Configure Source and Target -> Select Tables -> Configure Synchronization -> Onboard Data |
This section explains how to onboard data from a CDATA source, to the data lake by configuring the compute environment and base location.
Before initiating the onboarding process, you must ensure to define an Environment. For more information on how to define the Environment, refer to Managing Environments section.
The Infoworks onboarding process includes the following steps:
After defining the compute environment, you can set up a CDATA source for ingestion, that includes configuring the connection URL, user credentials, and target location where you want to onboard the data.
To define the source and target, you must perform the following steps:
Now, you can configure the source connection properties and select the data environment where you want to onboard the data.
Configure the following fields:
Source Fields and Description | |
---|---|
Source Field | Description |
Source Name | A name for the source that will appear in the Infoworks User Interface.
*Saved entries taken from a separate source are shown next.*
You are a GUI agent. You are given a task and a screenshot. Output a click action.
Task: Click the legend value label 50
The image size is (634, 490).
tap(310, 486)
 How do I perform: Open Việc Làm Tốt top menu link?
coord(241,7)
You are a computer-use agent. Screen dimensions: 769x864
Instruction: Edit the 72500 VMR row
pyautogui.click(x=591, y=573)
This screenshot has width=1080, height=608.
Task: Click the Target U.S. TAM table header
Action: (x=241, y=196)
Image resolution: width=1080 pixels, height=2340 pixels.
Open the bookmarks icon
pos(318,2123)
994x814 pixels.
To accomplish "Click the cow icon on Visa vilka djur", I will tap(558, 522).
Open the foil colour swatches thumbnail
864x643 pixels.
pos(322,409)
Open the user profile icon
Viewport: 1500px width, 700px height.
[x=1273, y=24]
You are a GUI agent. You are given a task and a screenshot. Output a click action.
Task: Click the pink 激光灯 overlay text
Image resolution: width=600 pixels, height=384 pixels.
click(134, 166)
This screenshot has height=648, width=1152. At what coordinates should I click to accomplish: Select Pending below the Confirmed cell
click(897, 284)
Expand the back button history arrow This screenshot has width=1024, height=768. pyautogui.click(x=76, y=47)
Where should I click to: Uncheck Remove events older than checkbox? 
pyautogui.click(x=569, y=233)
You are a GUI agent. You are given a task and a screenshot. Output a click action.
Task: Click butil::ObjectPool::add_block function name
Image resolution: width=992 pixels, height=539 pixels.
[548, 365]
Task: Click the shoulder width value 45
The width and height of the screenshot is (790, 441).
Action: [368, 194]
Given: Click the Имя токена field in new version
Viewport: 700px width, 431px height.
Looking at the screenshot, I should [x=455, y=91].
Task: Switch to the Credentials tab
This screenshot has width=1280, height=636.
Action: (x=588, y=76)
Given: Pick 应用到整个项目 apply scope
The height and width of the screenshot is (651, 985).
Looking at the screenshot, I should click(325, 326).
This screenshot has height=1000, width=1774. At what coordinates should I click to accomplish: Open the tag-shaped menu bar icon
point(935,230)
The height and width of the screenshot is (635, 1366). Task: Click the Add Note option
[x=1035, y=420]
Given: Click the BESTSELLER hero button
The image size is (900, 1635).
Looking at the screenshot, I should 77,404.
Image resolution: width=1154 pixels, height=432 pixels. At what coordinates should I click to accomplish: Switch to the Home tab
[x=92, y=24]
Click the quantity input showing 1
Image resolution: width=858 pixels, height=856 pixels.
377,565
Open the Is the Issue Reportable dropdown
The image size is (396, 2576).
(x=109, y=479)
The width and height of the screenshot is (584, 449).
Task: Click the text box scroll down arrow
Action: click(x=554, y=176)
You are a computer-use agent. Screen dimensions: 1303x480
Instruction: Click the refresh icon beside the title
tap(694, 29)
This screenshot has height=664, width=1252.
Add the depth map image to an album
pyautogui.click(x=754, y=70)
The source name must be unique and must not contain space or special characters except underscore. For example, Customer_Details. |
Connection URL | The connection URL through which Infoworks connects to the database. For details on connection URL, refer to the individual CDATA source sections. |
Username | The username for the connection to the database. |
Authentication Type for Password | Select the authentication type from the dropdown. For example, Infoworks Managed or External Secret Store If you select Infoworks Managed, then provide Authentication Password for Password. If you select External Secret Store, then select the Secret which contains the password. |
Snowflake Warehouse | Snowflake warehouse name. Warehouse is pre-filled from the selected snowflake environment and this field is editable. |
Target Fields and Description | |
---|---|
Target Field | Description |
Data Environment | Select the data environment from the drop-down list, where the data will be onboarded. |
Storage | Select from one of the storage options defined in the environment. |
Base Location | The path to the base/target directory where all the data should be stored. |
Schema Name | The schema name of the target. |
Snowflake Database Name | The database name of the Snowflake target. |
Staging Schema Name | The name of the schema where all the temporary tables (like CDC, segment tables etc) managed by Infoworks will be created. Ensure that Infoworks has ALL permissions assigned for this schema. This is an optional field. If staging schema name is not provided, Infoworks uses the Target Schema provided. |
Use staging schema for error tables | Click this checkbox to create history tables in the staging schema. |
BigQuery Dataset Name | Dataset name of the BigQuery target. |
Staging Dataset Name | The name of the dataset where all the temporary tables (like CDC, segment tables, and so on) managed by Infoworks will be created. Ensure that Infoworks has ALL permissions assigned for this dataset. This is an optional field. If staging dataset name is not provided, Infoworks uses the Target dataset provided. |
Use staging dataset for error tables | Click this checkbox to create history tables in the staging dataset. |
Make available in infoworks domains | Select the relevant domain from the dropdown list to make the source available in the selected domain. |
You may choose to click the Save and Test Connection button to save the settings and ensure that Infoworks is able to connect to the source system.
Click Next to proceed to the next step.
There are two ways in which tables can be selected, browsing the source to choose the tables and configuring a custom query.
The tables are automatically set to Full refresh by default.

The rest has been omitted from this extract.